Prompt: Everything in the records must be restated exactly, apart from the pictures.

Supplied material:
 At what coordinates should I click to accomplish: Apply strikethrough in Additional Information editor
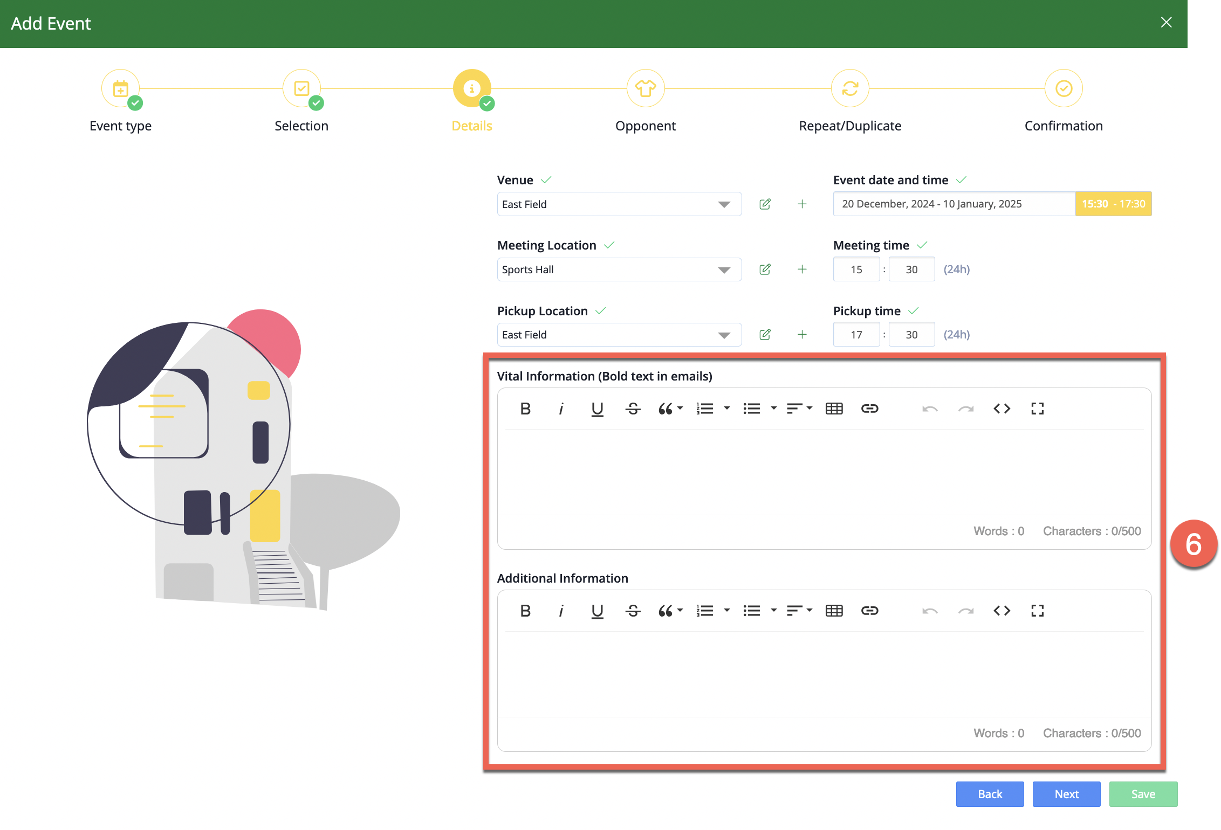point(633,611)
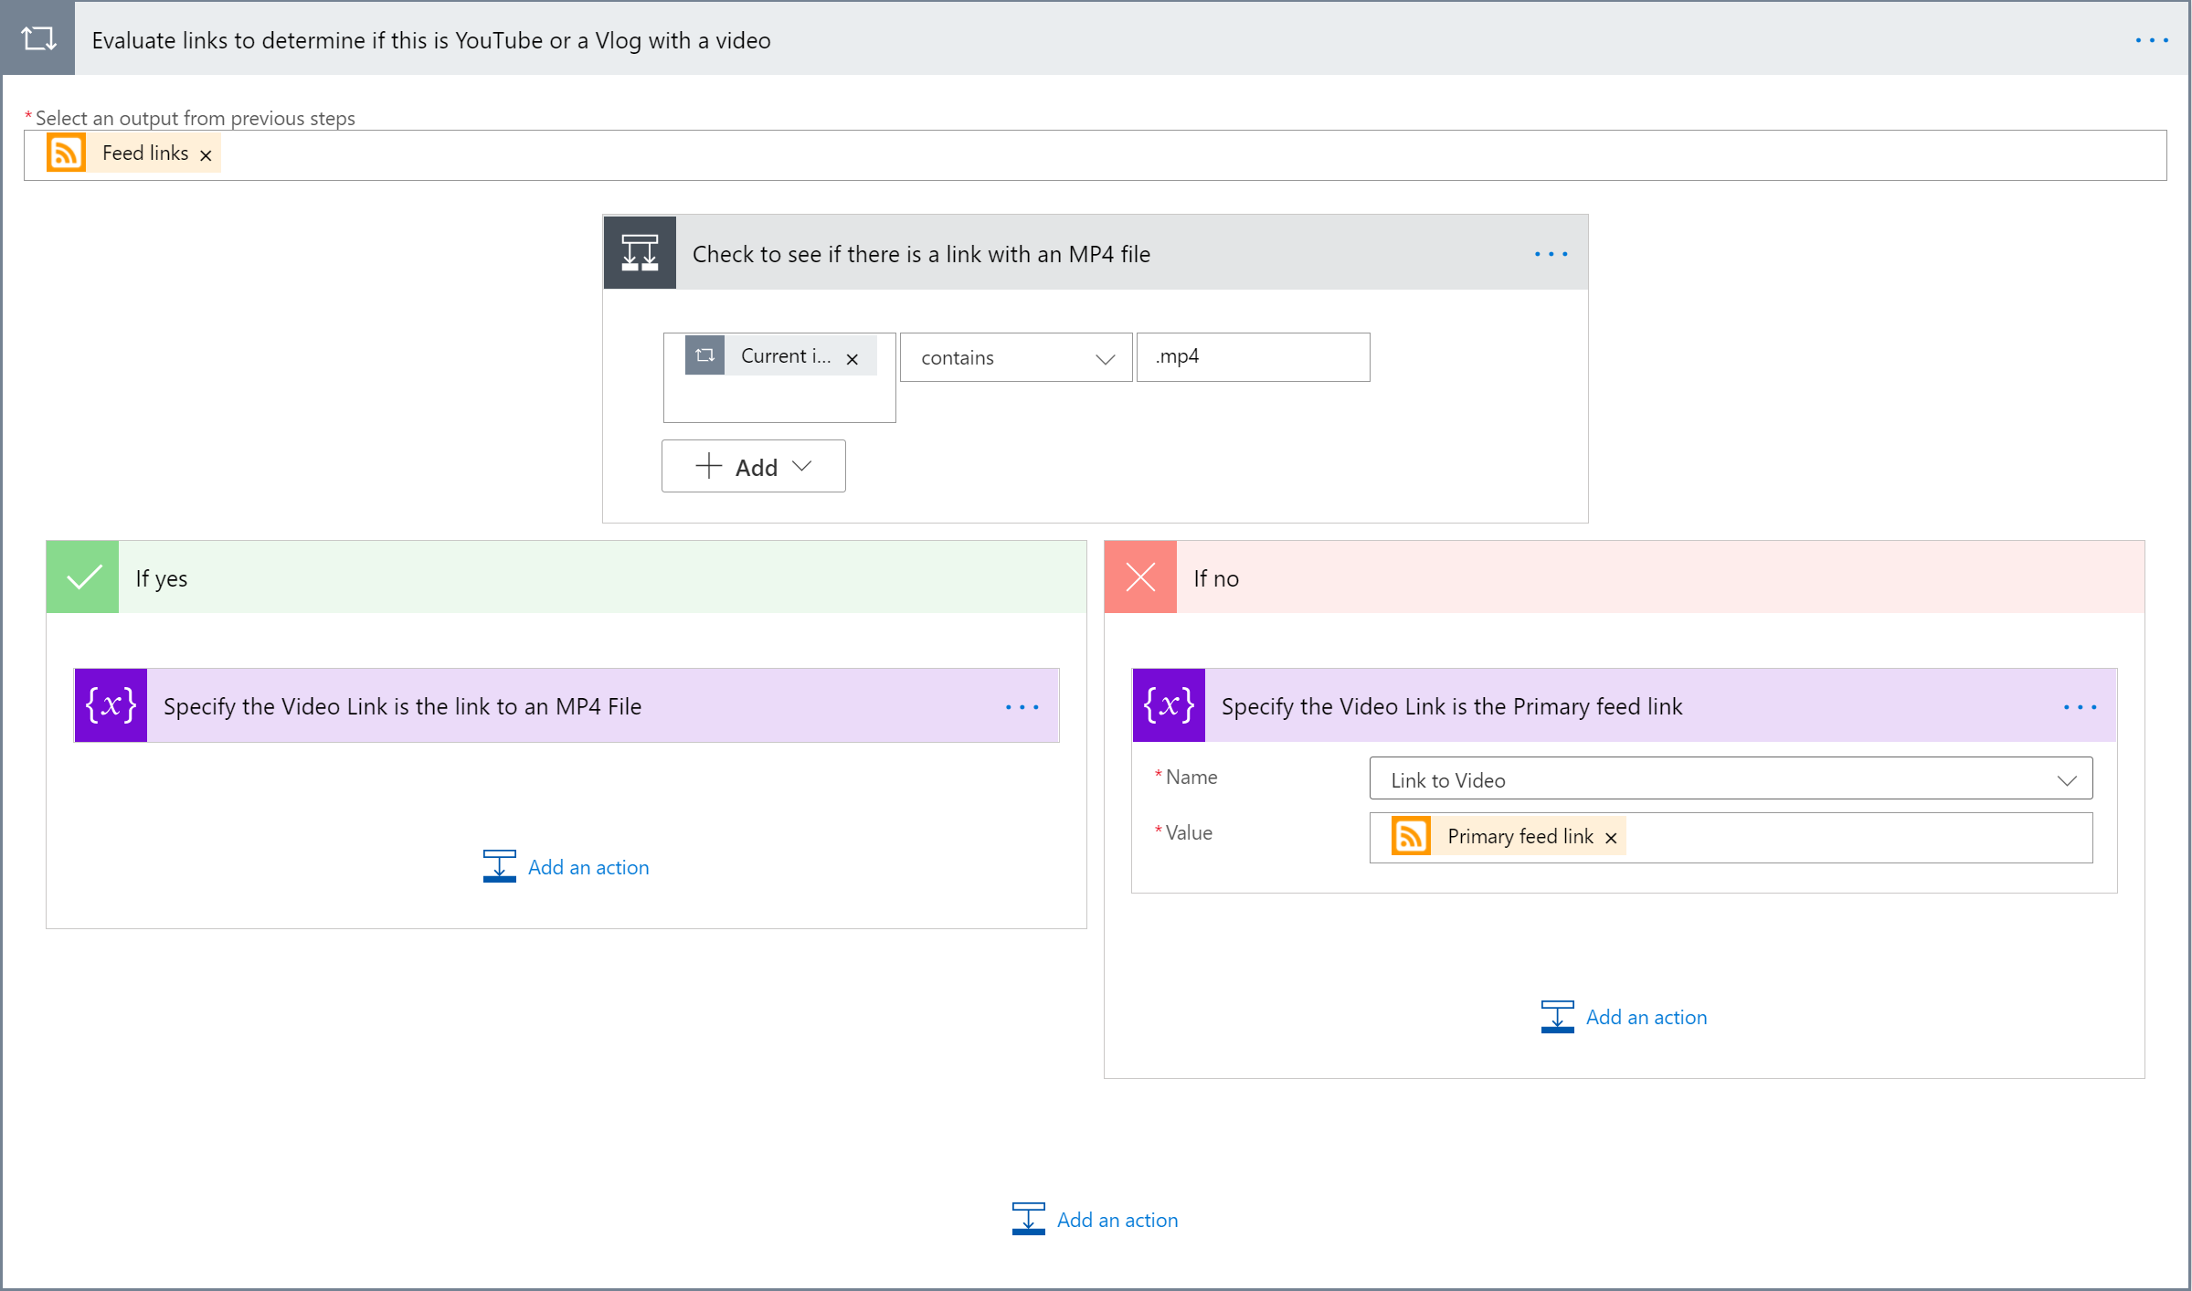2192x1291 pixels.
Task: Remove the Feed links token
Action: tap(206, 155)
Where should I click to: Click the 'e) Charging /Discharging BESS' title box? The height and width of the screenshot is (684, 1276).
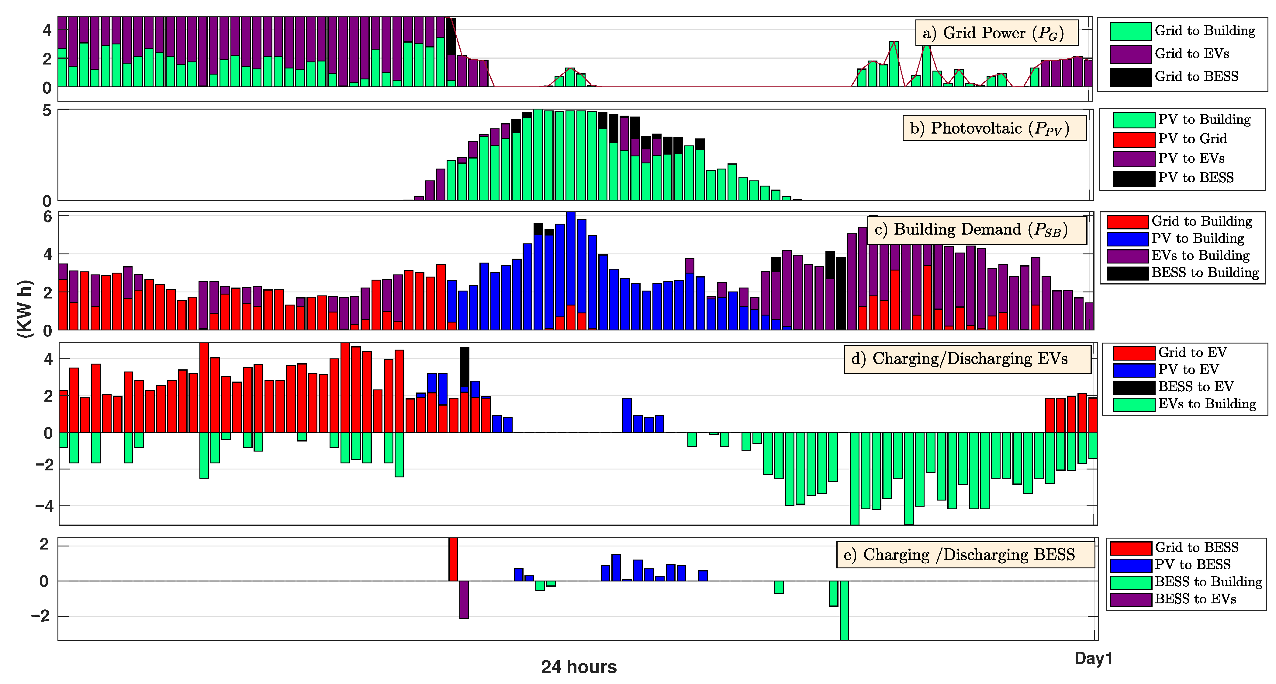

Task response:
 At what coordinates should I click to accomplish: Apply strikethrough in Additional Information editor
point(633,611)
2192x1291 pixels.
Task: Remove the Feed links token
Action: tap(206, 155)
Where should I click to: Click the 'e) Charging /Discharging BESS' title box? The height and width of the screenshot is (684, 1276).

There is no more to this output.